WHAT YOU SHOULD DO: Lines in which "will" appears should be pulled from the data below.

Entries taken from a collection
○ ○ ○ ○ ○

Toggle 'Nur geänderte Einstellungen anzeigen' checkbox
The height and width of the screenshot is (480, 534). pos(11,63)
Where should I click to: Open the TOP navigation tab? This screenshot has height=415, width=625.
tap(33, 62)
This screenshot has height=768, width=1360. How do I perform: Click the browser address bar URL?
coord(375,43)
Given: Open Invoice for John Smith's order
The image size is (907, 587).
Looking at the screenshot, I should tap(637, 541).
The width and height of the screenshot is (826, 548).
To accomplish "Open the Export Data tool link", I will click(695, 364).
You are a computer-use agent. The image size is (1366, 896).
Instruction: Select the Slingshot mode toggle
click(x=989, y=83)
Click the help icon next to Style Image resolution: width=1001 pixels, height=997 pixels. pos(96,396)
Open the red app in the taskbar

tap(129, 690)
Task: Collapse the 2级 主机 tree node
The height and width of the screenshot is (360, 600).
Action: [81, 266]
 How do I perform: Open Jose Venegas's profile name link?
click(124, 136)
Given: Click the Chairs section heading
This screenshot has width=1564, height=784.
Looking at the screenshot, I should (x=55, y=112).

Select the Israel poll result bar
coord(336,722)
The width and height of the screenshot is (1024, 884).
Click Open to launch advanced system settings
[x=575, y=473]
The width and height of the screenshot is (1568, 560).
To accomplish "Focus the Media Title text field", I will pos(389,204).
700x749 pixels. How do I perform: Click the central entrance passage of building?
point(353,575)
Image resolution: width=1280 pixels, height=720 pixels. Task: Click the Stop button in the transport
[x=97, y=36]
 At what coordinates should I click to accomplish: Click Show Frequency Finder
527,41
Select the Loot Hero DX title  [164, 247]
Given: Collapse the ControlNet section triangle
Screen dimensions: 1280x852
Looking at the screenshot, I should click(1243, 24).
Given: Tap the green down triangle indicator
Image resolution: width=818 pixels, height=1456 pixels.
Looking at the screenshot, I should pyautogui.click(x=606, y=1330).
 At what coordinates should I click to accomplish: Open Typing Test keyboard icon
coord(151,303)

○ ○ ○ ○ ○

EXERCISE OUTPUT:
To accomplish "Open the Export Data tool link", I will click(695, 364).
To accomplish "Focus the Media Title text field", I will pos(389,204).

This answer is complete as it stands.